In the training process of the neural network model, sample images required by training can be divided into three types of 'simple', 'medium difficulty' and 'difficult' according to the recognition difficulty. The sample images of the simple category can be normally displayed for the main body of the target category, the detail characteristics are obvious, the problems of shielding, noise, blurring and the like do not exist, and a good identification effect can be achieved by adopting a simple network structure. In the sample images of the medium-difficulty category, the main body occupies the foreground part of the picture, but the characteristics of long distance and unobvious texture details exist, so that the ideal recognition effect can be achieved only by using proper data enhancement and regularization effects. In the image sample with difficult classification, the main body of the target classification is often mixed in the background, and the image occupies a small amount, so that the identification difficulty is high, and a model with extremely strong feature expression and regularization capacity is required to be used for identification.

In the neural network model, networks of different sizes and structures differ in each part of the expression and recognition ability of features. Therefore, in order to meet the training requirements of sample images with different difficulties, expert models with different network structures can be arranged in the first model, and the expert models with different structures are respectively used for recognizing samples with different difficulties, so that the training scene with inconsistent sample image quality is adapted.

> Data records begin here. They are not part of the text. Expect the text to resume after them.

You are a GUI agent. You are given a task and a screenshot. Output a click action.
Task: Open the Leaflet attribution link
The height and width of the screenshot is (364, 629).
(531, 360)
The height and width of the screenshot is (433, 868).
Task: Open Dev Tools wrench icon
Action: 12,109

And when the network structures of the expert models are different, the implementation forms of the feature extractors in the expert models are also different. For example, the first model includes: expert model 1, expert model 2, and expert model 3. Wherein, the expert model 1 is a ResNeSt model, the expert model 2 is a ResNet model, and the expert model 3 is an EfficientNet model. Then, the feature extractor in the expert model 1 is a feature extraction network in resenestt, the feature extractor in the expert model 2 is a feature extraction network in ResNet, and the feature extractor in the expert model 3 is a feature extraction network in EfficientNet.

Fig. 3 illustrates the structure of the first model, and as shown in fig. 3, a plurality of expert modules may share the shallow convolution and may further perform feature extraction based on feature maps output by the shallow convolution respectively.

In the present embodiment, each expert model may further include a classifier as shown in fig. 3. As shown in fig. 3, a classifier 1 connected to an expert model 1, a classifier 2 connected to an expert model 2, and a classifier 3 connected to an expert model 3. The classifier is used for executing classification operation processing according to the image characteristics so as to output the classification result of each expert model on the sample image.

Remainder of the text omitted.